A Morton's neuroma is a benign growth or tumor on the intermetatarsal plantar nerve, most frequently between your third and fourth toes. These usually cause either numbness or a piercing pain in the area commonly referred to as the ball of your foot. This may feel as if you are standing on a rock that is stuck in your shoe.
Morton's neuromas are usually caused by some sort of pressure, irritation or damage to that area of the foot. These conditions are almost always caused by ill-fitting footwear such as high heels, playing sports that involve considerable impact on the feet, or foot deformities such as high arches, hammertoes, and flatfeet.
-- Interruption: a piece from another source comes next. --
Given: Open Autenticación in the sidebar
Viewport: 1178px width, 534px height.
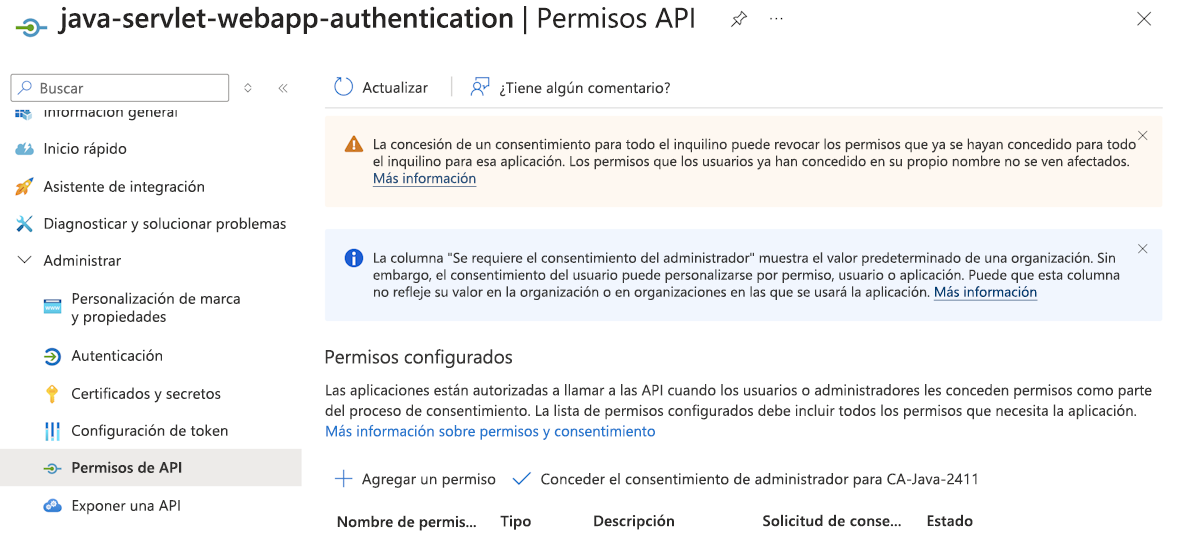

Like many other neuromas, these can be identified through a combination of consultation with your doctor as well as imaging tests such as x-rays and MRIs. After you are diagnosed, your doctor will determine how severe your injury is and, based on that evaluation, he or she will recommend a specific treatment. If you have the less severe type of Morton’s neuroma, your doctor will likely recommend some type of therapeutic foot insert to essentially alleviate any pain or physical symptoms, because living with a mild neuroma is very manageable and tends to pose no long-term risks. If you have a more serious version of the condition, then your doctor may recommend a series of steroid injections to help alleviate the pain and aid healthy tissue in the area. If this does not work, then it will likely be time for surgery. There are two options when it comes to surgery for Morton’s neuromas: decompression or a complete removal of the nerve. As you might imagine, complete removal of the nerve is the absolute last resort when it comes to these neuromas. This can lead to a complete loss of feeling in the toes nearest to the nerve. Decompression surgery is the less extreme option where a surgeon can cut nearby structures such as ligaments to help relieve the amount of pressure in the area. Once you see your doctor, you can supplement whatever it is he or she does by taking anti-inflammatory drugs such as Advil. You can also give the affected foot ice massages on a regular or semi-regular basis to help avoid any residual pain.